When financial crises or economic downturn occur, they are often blamed on "unintended consequences" from economic policies. But from our theory, we can solve the equations to obtain quantitative results of long term consequences of those policies. It turns out that the so called unintended consequences are simply long term consequences of the economic policies. Currently, economic policies are mainly measured from their short term impacts. We hope that the introduction of a theory on long term impacts of economic policies will stimulate more active discussion.
Since most prominent economists have a stake in the dominant theory, they are reluctant to discuss rival theories. But mathematicians don't have such concerns. This gives opportunities for mathematicians and other outsiders to make fundamental breakthroughs in economic theories. Neoclassical economics, the current dominant economic theory, was developed around 1870, mainly by Jevons and Walras. Both Jevons and Walras were trained as a scientist and an engineer, not as an economist.
Mathematics has played a substantial role in deepening our understanding of the world. Calculus, stochastic calculus, Maxwell equations Schrodinger equation, Black-Scholes equation are just a few examples. But the applications of mathematics in the vast field of social sciences are still largely cosmetic. By actively engaging in the field of social sciences, mathematicians may crucially impact the future of science and human society.

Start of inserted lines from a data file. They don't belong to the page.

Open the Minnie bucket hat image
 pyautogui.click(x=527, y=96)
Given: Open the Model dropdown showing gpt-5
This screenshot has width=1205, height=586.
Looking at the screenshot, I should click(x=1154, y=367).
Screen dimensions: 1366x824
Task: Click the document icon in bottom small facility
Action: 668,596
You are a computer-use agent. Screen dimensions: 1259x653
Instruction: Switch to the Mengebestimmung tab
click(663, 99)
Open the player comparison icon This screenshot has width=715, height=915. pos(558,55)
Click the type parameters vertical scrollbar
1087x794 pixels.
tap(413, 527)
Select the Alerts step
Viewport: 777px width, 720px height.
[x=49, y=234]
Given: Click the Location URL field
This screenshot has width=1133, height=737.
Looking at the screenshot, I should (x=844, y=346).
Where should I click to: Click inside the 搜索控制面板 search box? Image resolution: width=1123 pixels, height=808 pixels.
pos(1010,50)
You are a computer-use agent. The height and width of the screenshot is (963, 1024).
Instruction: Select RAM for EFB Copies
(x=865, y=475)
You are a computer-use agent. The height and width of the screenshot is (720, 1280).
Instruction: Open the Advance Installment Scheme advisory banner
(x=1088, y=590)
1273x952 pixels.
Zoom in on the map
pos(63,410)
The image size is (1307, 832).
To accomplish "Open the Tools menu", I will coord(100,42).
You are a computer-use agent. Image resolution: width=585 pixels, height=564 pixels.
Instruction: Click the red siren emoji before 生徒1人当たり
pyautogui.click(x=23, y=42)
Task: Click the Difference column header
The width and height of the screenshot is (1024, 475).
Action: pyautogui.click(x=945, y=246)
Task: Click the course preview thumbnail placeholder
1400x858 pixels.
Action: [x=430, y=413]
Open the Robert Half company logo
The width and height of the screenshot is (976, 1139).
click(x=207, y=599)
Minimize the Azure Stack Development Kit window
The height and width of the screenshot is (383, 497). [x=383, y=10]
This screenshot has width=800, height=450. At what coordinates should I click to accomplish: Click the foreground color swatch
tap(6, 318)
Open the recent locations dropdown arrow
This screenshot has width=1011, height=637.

In the process, we can work on more exciting research that are more relevant to the real world.
References
Systematic discussion about the new economic theory can be found in my two books.
The Physical Foundation of Economics: An AnalyticalThermodynamic Theory, World Scientific, Hackensack,NJ (2005)
The Unity of Science and Economics: A New Foundation ofEconomic Theory, (2016), Springer
James Galbraith's book, The End of Normal: The Great Crisis and the Future of Growth, (2015), Simon & Schuster,discussed many of my ideas in great clarity.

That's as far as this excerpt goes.